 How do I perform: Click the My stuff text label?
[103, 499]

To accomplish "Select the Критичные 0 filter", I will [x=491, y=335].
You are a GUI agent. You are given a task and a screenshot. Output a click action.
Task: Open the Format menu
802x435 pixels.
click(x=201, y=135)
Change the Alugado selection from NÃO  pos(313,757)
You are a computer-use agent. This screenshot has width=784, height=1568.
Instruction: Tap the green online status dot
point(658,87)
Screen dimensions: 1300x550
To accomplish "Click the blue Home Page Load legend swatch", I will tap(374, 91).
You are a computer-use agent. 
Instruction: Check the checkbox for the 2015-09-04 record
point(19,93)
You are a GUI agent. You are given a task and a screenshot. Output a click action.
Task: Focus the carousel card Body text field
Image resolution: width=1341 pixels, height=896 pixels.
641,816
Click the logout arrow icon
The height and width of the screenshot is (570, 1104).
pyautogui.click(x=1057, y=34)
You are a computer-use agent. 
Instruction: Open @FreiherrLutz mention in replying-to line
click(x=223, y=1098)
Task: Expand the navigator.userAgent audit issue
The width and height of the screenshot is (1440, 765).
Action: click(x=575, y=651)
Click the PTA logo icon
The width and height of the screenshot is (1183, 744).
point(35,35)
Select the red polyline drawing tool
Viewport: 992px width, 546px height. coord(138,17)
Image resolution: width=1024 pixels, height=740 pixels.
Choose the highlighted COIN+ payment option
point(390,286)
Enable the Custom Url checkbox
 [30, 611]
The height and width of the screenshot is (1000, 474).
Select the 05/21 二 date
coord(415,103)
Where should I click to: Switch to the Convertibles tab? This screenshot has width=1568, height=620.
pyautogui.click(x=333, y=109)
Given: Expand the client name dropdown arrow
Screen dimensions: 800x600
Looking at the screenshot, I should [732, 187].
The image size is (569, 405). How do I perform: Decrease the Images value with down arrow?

#####

Reproduce the listing above verbatim, line for line, from start to finish.

 How do I perform: Click the My stuff text label?
[103, 499]

To accomplish "Select the Критичные 0 filter", I will [x=491, y=335].
You are a GUI agent. You are given a task and a screenshot. Output a click action.
Task: Open the Format menu
802x435 pixels.
click(x=201, y=135)
Change the Alugado selection from NÃO  pos(313,757)
You are a computer-use agent. This screenshot has width=784, height=1568.
Instruction: Tap the green online status dot
point(658,87)
Screen dimensions: 1300x550
To accomplish "Click the blue Home Page Load legend swatch", I will tap(374, 91).
You are a computer-use agent. 
Instruction: Check the checkbox for the 2015-09-04 record
point(19,93)
You are a GUI agent. You are given a task and a screenshot. Output a click action.
Task: Focus the carousel card Body text field
Image resolution: width=1341 pixels, height=896 pixels.
641,816
Click the logout arrow icon
The height and width of the screenshot is (570, 1104).
pyautogui.click(x=1057, y=34)
You are a computer-use agent. 
Instruction: Open @FreiherrLutz mention in replying-to line
click(x=223, y=1098)
Task: Expand the navigator.userAgent audit issue
The width and height of the screenshot is (1440, 765).
Action: click(x=575, y=651)
Click the PTA logo icon
The width and height of the screenshot is (1183, 744).
point(35,35)
Select the red polyline drawing tool
Viewport: 992px width, 546px height. coord(138,17)
Image resolution: width=1024 pixels, height=740 pixels.
Choose the highlighted COIN+ payment option
point(390,286)
Enable the Custom Url checkbox
 [30, 611]
The height and width of the screenshot is (1000, 474).
Select the 05/21 二 date
coord(415,103)
Where should I click to: Switch to the Convertibles tab? This screenshot has width=1568, height=620.
pyautogui.click(x=333, y=109)
Given: Expand the client name dropdown arrow
Screen dimensions: 800x600
Looking at the screenshot, I should [732, 187].
The image size is (569, 405). How do I perform: Decrease the Images value with down arrow?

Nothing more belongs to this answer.